'''

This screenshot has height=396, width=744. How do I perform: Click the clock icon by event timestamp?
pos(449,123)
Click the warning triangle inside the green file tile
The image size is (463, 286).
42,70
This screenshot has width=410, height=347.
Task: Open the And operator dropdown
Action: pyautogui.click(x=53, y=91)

'''

Would you reproduce the material above exactly as it reads?

This screenshot has height=396, width=744. How do I perform: Click the clock icon by event timestamp?
pos(449,123)
Click the warning triangle inside the green file tile
The image size is (463, 286).
42,70
This screenshot has width=410, height=347.
Task: Open the And operator dropdown
Action: pyautogui.click(x=53, y=91)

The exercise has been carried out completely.